— START Dataset extract —

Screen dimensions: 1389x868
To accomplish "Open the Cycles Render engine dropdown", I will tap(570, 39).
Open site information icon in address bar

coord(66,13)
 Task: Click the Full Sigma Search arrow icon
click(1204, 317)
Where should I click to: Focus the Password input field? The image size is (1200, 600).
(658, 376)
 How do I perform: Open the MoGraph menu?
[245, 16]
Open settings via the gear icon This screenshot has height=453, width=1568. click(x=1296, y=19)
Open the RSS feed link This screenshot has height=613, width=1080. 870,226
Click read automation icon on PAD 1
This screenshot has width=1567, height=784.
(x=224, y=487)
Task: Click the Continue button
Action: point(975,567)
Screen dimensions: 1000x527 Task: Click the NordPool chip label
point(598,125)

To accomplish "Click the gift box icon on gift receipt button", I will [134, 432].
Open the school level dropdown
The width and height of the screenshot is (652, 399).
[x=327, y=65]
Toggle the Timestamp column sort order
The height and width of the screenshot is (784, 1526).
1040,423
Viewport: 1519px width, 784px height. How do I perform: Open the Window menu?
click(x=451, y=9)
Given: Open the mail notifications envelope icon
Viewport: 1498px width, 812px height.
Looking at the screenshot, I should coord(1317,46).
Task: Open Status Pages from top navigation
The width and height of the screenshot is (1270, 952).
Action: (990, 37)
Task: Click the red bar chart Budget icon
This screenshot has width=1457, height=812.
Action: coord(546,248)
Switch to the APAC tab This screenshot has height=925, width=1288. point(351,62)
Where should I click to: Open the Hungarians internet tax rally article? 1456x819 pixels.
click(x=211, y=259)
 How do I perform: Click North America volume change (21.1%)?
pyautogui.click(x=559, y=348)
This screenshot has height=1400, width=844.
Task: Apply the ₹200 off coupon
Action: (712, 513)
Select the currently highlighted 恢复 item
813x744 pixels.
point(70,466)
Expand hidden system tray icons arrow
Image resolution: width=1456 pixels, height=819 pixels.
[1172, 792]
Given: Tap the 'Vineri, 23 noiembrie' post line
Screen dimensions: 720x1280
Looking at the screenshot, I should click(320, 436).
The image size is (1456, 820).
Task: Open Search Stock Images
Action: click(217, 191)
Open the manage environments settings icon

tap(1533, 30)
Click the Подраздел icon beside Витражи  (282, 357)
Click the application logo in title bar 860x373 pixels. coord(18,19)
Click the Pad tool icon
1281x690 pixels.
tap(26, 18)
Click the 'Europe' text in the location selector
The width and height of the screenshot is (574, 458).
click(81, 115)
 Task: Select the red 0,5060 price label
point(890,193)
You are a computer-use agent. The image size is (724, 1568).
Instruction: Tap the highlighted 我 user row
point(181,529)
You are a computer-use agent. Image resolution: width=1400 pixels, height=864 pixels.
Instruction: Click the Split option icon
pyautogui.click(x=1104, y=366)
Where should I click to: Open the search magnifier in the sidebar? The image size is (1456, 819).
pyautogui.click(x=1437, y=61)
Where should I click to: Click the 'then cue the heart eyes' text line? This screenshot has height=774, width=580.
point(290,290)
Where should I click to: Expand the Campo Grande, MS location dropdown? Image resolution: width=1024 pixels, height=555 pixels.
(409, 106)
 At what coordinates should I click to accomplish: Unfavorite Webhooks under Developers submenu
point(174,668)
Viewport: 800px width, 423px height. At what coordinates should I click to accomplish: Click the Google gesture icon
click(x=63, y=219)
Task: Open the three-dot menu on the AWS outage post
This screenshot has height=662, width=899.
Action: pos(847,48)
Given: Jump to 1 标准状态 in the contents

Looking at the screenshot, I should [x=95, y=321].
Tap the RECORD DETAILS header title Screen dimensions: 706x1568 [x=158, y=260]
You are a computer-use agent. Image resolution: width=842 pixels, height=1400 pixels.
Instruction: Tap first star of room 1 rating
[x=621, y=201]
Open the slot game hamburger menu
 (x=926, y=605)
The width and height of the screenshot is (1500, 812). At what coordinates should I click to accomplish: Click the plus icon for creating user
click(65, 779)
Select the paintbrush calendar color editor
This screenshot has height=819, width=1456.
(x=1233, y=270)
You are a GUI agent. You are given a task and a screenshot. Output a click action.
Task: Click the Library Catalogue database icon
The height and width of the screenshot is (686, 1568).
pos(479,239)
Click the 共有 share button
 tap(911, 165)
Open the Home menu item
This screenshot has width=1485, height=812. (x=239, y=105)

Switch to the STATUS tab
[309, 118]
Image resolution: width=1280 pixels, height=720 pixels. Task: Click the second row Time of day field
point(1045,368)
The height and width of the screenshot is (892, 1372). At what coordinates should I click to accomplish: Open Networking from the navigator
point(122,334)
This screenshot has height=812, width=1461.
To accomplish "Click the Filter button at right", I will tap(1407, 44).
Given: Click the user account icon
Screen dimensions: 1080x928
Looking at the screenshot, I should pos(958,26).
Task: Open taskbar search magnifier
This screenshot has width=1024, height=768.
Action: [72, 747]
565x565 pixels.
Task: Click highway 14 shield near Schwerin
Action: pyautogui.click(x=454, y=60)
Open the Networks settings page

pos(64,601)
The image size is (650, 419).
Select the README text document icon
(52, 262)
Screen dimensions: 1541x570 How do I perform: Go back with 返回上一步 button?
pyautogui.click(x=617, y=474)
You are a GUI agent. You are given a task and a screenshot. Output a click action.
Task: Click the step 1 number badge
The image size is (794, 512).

— END Dataset extract —

**Work required:**
Take the data from the line holding "Viewport: 1519px width, 784px" through the line holding "Looking at the screenshot, I should coord(1317,46).", inclusive, and change "envelope" to "letter". Return only those lines, with everything else left unchanged.

**Result of the exercise:**
Viewport: 1519px width, 784px height. How do I perform: Open the Window menu?
click(x=451, y=9)
Given: Open the mail notifications letter icon
Viewport: 1498px width, 812px height.
Looking at the screenshot, I should coord(1317,46).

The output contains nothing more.